* _INSTRUCTIONS FOR THE TASK_: The required output is all lines below that contain the word "City".

[Pixel coordinate grounding data]
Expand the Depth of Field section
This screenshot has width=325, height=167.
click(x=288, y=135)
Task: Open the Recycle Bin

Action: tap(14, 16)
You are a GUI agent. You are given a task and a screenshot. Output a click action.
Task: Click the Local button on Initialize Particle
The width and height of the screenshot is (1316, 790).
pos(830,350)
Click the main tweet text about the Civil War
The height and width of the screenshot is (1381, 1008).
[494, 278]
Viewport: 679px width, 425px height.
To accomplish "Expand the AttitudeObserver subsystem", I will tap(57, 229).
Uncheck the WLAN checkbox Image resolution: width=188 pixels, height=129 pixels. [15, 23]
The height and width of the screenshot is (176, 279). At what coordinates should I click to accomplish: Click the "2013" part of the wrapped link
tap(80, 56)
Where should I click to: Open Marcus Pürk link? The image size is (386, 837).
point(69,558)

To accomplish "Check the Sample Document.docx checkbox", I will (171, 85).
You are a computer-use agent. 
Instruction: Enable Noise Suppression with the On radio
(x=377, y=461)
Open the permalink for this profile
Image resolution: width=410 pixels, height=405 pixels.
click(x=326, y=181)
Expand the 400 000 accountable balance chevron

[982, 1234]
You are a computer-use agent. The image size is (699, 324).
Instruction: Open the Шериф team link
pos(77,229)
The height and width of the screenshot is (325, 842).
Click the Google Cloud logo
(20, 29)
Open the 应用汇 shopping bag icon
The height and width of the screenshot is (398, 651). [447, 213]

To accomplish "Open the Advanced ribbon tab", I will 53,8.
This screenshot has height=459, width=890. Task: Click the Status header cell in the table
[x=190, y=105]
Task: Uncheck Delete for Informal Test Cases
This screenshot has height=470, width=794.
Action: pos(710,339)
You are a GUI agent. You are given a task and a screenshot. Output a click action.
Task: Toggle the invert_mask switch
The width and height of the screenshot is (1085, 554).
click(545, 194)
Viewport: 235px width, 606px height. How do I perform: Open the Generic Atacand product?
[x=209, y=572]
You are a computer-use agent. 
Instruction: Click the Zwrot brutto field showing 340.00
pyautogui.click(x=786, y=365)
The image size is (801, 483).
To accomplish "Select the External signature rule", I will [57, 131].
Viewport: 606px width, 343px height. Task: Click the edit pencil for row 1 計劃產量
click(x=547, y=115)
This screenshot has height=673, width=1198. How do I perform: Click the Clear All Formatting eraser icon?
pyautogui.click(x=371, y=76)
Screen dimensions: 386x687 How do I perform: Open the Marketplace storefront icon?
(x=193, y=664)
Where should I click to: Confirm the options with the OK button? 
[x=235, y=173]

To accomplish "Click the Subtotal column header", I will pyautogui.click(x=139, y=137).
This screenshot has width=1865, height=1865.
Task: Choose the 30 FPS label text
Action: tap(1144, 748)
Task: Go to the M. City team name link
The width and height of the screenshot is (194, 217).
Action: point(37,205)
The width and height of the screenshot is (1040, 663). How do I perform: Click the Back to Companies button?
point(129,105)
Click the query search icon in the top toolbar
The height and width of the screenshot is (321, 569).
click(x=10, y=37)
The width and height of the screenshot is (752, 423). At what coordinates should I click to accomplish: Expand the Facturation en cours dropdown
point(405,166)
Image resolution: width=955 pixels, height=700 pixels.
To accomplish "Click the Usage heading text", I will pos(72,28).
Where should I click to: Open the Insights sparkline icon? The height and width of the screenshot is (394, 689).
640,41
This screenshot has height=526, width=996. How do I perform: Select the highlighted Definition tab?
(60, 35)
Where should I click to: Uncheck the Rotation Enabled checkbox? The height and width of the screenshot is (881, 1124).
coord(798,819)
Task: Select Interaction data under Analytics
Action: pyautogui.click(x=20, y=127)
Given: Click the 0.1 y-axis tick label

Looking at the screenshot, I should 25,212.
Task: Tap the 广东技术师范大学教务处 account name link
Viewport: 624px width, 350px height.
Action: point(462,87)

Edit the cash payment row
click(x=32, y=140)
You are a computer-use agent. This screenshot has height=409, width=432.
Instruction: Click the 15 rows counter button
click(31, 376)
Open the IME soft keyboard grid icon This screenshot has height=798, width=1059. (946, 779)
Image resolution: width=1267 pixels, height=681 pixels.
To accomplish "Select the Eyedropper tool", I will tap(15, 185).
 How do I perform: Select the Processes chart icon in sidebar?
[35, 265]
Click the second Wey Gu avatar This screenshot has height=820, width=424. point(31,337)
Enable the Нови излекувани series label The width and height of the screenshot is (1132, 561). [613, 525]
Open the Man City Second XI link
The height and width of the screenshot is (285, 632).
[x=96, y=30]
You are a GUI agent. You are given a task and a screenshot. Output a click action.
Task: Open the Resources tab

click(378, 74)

* _EXERCISE OUTPUT_:
Task: Go to the M. City team name link
Open the Man City Second XI link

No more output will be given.